提示文:
────────

天草町高浜地区で見つけた小さな磁器の看板。「Porcelain」という素朴な藍の文字に惹かれて小径を進んでいくと、木立のなかから小さな煙突が顔をのぞかせます。
「天草創磁 久窯」。窯主の江浦久志さんは高浜生まれ、高浜育ち。天草陶石を採掘する会社に勤める父の影響で、幼い頃から陶石の存在は知っていたものの、その価値に気づき始めたのはずっと後だったといいます。卒業後、焼き物の町として知られる伊万里で磁器を学び、有田で上絵や染め付けを、福岡県の小石原で陶器の技術を身につけた江浦さん。27歳で帰郷し地元の陶石会社に勤務したのち1989年、この地に小さな窯を構えました。以来、貫くのは陶石、陶土、釉薬など、天草の原料だけを使うということ。
「地元びいきというわけではないけれど、これほど素晴らしい原料があるのか! と、仕事をしていてつくづく思います。天草陶石を微粉砕して土にして焼けば、磁器になるんです。粘りが強いから、他のものを混ぜなくても焼きくずれず、手でひいても薄く仕上げられる。そんな石、世界中探したってないでしょう?」

────────

資料抜粋:
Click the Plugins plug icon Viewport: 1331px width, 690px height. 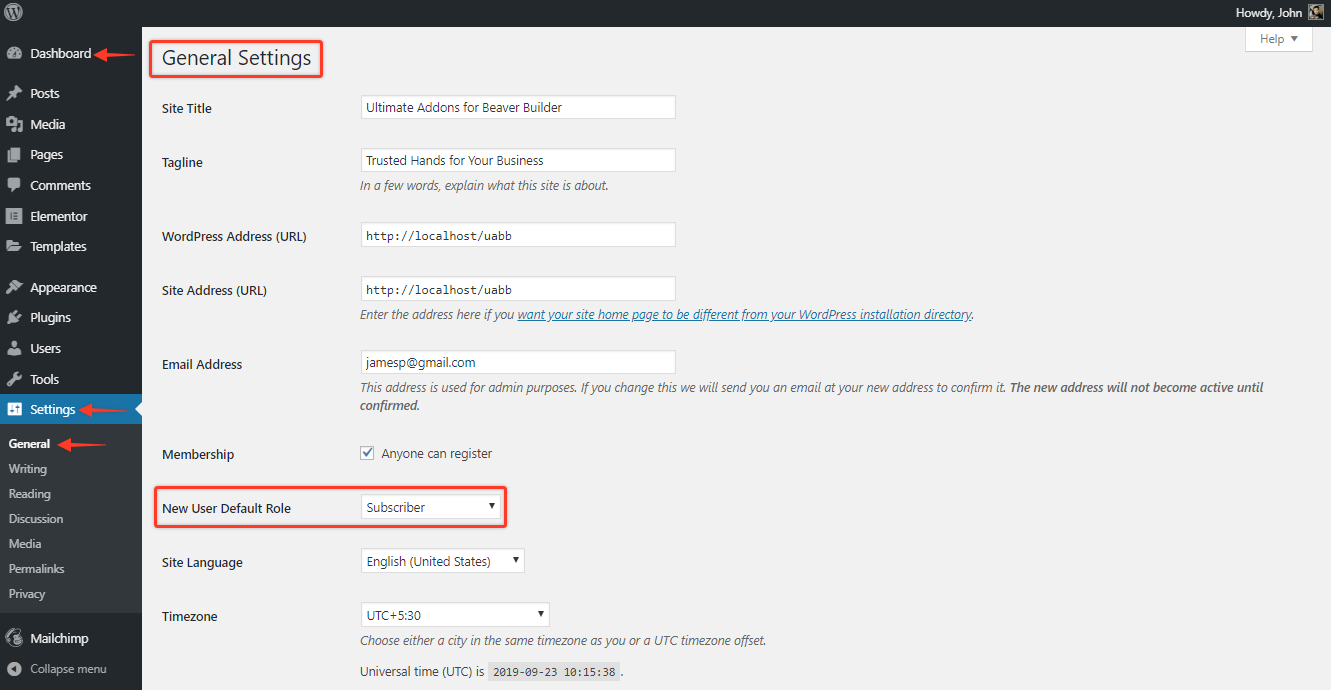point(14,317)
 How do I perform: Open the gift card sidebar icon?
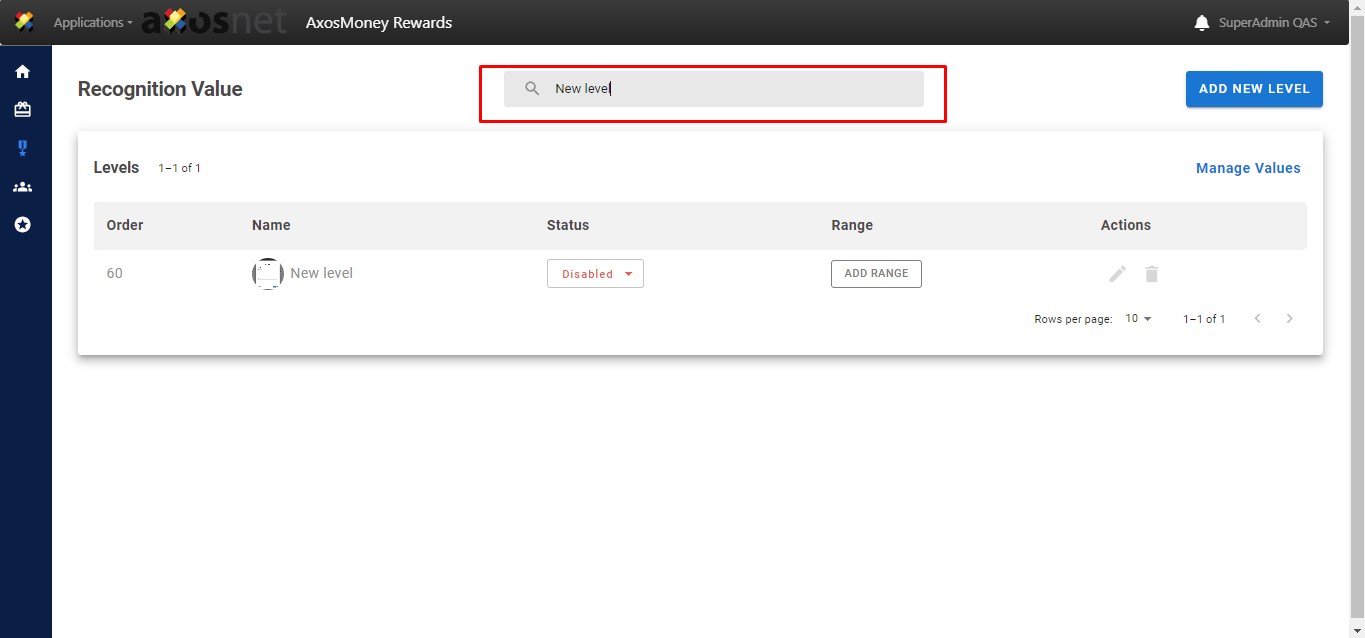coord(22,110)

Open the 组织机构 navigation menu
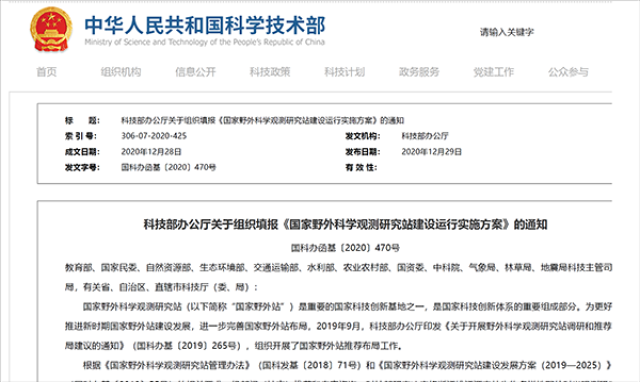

────────

作業内容:
(1) 提示文によると、江浦久志さんが高浜に窯を構えたのは何年ですか。
(2) 提示文の一部を複製してください。「天草町高浜地区で見つけた小さ」を含む語句から始め、「中探したってないでしょう?」」までで止めること。

解答:
(1) 1989年です。

(2)
天草町高浜地区で見つけた小さな磁器の看板。「Porcelain」という素朴な藍の文字に惹かれて小径を進んでいくと、木立のなかから小さな煙突が顔をのぞかせます。
「天草創磁 久窯」。窯主の江浦久志さんは高浜生まれ、高浜育ち。天草陶石を採掘する会社に勤める父の影響で、幼い頃から陶石の存在は知っていたものの、その価値に気づき始めたのはずっと後だったといいます。卒業後、焼き物の町として知られる伊万里で磁器を学び、有田で上絵や染め付けを、福岡県の小石原で陶器の技術を身につけた江浦さん。27歳で帰郷し地元の陶石会社に勤務したのち1989年、この地に小さな窯を構えました。以来、貫くのは陶石、陶土、釉薬など、天草の原料だけを使うということ。
「地元びいきというわけではないけれど、これほど素晴らしい原料があるのか! と、仕事をしていてつくづく思います。天草陶石を微粉砕して土にして焼けば、磁器になるんです。粘りが強いから、他のものを混ぜなくても焼きくずれず、手でひいても薄く仕上げられる。そんな石、世界中探したってないでしょう?」